Family Background and Early Life

Magas was the first born son of the noblewoman Berenice and her first husband Philip. He had two younger sisters: Antigone and Theoxena. His father, Philip was the son Amyntas by an unnamed mother. Based on the implying of Plutarch (Pyrrhus 4.4), his father was previously married and had children, including daughters born to him. Phillip served as a military officer in the service of the Greek King Alexander the Great and was known in commanding one division of the Phalanx in Alexander’s wars.

His mother Berenice was a noblewoman from Eordeaea. She was the daughter of local obscure nobleman Magas and noblewoman Antigone. Berenice’s mother was the niece of the powerful Regent Antipater and was a distant collateral relative to the Argead dynasty. He was the namesake of his maternal grandfather.

About 318 BC, his father died of natural causes. After the death of Magas’ father, Magas’ mother took him and his siblings to Egypt where they were a part of the entourage of his mother’s second maternal cousin Eurydice. Eurydice was then the wife of Ptolemy I Soter, the first Greek Pharaoh and founder of the Ptolemaic dynasty.

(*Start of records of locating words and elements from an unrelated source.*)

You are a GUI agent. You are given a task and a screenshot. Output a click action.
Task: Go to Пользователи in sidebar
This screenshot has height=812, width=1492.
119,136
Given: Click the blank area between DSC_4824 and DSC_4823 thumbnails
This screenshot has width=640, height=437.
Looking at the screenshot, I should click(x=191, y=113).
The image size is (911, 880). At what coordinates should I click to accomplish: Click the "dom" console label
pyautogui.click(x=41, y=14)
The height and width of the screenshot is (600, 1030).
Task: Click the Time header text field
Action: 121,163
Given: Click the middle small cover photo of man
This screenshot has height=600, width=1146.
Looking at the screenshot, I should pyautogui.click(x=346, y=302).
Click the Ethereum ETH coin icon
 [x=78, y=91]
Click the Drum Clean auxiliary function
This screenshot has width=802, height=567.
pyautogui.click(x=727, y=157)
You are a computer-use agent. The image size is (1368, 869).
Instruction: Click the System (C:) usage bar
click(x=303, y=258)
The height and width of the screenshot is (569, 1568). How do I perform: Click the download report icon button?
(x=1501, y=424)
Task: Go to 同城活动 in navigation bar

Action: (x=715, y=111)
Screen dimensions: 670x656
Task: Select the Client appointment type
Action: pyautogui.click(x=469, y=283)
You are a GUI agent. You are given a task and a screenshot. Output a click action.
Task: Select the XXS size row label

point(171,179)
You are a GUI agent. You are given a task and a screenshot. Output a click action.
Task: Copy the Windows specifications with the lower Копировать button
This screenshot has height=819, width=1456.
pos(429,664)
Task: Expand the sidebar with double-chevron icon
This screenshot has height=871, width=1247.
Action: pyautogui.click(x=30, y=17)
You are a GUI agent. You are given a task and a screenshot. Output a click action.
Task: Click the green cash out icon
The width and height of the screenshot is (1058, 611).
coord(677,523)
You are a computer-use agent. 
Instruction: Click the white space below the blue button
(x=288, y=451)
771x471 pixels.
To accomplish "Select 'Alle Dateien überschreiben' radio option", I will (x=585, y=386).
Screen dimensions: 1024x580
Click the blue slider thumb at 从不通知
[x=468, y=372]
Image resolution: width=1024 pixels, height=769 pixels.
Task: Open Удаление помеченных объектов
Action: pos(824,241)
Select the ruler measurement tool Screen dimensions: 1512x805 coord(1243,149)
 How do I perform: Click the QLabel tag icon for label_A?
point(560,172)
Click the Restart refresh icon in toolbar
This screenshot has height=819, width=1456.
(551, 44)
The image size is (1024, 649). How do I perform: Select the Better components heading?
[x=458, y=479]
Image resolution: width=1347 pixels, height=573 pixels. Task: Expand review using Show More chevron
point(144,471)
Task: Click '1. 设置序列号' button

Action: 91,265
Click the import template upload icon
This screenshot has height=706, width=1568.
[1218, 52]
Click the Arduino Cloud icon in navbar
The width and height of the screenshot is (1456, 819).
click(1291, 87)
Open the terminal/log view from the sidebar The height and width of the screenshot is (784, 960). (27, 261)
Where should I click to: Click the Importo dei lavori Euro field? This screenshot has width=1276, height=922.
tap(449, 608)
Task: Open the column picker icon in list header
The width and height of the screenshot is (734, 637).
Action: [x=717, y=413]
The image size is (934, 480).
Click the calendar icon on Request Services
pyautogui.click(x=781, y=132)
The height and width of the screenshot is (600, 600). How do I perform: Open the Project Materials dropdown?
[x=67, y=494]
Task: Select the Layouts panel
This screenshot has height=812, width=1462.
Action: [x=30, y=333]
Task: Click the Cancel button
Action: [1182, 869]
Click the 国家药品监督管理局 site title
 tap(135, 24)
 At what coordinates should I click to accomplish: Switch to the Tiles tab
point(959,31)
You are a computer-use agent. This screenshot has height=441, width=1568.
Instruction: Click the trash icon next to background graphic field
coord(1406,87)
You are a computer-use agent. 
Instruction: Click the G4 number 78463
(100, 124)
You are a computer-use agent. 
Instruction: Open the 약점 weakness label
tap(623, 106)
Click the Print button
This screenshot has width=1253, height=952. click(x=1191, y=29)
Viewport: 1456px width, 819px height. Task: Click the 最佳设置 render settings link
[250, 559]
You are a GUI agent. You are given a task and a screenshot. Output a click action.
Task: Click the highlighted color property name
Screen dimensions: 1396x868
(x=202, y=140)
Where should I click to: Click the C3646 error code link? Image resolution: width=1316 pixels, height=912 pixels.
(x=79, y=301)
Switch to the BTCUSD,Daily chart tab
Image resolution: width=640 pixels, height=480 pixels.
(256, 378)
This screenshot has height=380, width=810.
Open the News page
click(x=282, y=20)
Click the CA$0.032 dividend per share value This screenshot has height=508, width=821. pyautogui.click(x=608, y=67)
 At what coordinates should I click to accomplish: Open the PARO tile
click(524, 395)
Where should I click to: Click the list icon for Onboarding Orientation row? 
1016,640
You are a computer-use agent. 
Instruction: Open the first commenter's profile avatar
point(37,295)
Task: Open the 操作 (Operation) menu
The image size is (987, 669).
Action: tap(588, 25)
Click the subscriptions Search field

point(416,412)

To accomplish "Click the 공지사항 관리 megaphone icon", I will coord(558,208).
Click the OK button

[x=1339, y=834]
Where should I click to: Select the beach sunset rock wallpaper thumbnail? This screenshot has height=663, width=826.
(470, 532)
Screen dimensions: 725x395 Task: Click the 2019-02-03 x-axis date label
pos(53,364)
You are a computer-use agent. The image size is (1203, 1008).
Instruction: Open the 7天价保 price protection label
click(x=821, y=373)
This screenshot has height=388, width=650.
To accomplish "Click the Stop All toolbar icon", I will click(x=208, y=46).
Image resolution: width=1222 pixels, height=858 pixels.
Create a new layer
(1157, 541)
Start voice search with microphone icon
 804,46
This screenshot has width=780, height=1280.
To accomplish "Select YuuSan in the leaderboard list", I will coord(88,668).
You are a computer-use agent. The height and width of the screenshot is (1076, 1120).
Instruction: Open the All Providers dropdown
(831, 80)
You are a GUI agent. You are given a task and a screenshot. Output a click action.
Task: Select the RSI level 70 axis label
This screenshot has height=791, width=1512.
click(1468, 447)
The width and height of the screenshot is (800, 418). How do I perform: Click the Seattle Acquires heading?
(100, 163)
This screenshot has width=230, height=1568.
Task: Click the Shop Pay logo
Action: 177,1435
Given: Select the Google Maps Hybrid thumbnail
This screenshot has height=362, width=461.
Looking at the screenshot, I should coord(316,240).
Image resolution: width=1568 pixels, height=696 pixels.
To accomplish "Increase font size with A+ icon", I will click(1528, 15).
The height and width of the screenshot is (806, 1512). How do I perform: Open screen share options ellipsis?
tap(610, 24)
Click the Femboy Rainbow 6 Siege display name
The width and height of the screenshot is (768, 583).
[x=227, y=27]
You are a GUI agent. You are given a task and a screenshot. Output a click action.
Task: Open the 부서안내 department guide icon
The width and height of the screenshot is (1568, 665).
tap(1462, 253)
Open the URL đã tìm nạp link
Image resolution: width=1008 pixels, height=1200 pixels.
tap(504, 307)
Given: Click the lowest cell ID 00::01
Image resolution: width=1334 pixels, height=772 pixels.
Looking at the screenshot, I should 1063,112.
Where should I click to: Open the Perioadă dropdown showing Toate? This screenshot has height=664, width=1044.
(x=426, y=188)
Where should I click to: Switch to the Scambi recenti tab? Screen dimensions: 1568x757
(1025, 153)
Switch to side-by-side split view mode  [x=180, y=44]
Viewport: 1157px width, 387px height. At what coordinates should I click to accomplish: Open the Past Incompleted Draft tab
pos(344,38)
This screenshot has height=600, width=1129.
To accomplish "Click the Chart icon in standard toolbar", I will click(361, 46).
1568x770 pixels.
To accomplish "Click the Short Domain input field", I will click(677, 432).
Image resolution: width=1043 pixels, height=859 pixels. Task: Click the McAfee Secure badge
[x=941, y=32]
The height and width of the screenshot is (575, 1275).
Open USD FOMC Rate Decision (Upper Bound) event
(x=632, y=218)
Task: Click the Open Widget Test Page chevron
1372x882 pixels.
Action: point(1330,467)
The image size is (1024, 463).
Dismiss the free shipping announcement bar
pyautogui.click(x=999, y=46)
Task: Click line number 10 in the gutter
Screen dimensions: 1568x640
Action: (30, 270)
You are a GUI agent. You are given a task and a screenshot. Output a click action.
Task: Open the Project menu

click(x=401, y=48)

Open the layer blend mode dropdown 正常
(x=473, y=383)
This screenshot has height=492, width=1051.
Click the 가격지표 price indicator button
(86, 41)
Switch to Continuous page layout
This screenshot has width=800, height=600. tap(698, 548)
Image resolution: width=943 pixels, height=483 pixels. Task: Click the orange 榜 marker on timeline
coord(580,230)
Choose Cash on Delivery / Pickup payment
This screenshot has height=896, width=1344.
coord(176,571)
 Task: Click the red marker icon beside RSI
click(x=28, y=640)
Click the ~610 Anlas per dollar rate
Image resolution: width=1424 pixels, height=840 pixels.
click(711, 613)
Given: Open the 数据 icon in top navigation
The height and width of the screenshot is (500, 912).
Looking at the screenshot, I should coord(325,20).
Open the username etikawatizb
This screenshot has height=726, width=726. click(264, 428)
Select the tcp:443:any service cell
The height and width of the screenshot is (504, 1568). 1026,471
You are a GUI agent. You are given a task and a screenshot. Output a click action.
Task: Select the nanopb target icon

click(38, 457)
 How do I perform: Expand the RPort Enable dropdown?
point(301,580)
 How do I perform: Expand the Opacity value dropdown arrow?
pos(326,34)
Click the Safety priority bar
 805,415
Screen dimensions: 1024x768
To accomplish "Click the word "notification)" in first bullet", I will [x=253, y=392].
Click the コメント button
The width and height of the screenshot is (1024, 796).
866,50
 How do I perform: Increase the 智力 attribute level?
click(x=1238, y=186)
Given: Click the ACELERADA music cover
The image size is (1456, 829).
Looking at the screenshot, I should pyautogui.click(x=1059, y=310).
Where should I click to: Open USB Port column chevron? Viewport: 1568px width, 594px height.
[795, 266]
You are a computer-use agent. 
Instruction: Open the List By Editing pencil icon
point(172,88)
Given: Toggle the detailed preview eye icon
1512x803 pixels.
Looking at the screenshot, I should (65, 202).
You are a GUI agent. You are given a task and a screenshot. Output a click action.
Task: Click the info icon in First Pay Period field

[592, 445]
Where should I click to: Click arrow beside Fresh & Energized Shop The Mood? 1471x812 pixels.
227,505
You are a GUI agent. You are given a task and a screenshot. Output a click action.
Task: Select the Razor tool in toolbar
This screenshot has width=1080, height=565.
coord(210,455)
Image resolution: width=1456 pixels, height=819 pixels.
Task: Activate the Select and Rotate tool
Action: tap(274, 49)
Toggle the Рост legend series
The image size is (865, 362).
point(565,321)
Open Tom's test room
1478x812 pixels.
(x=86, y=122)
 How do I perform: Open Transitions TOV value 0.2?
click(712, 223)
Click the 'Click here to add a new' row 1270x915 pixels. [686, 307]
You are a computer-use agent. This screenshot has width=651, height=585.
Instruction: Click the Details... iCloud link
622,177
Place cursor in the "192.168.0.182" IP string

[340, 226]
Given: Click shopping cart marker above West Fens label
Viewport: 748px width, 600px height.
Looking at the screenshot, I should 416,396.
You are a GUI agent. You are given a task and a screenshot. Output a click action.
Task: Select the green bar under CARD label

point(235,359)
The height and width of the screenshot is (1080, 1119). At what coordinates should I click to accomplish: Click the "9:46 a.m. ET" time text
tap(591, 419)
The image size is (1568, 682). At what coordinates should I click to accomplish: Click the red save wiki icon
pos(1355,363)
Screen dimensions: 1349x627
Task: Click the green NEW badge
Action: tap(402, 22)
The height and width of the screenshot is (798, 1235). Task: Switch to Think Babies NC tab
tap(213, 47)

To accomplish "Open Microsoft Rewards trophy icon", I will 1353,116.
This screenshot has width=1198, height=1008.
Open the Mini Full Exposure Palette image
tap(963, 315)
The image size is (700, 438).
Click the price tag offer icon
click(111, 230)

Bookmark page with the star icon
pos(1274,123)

By 317 BC, Ptolemy I fell in love with Berenice and divorced Eurydice to marry her. His mother through her marriage to Ptolemy I, was an Egyptian Queen and the Queen mother of the Ptolemaic dynasty. Through his mother’s marriage to Ptolemy I, Magas was a stepson to Ptolemy I; became an Egyptian Prince living in his stepfather’s court and was a member of the Ptolemaic dynasty. His mother bore Ptolemy I three children: two daughters, Arsinoe II, Philotera and the future Pharaoh Ptolemy II Philadelphus.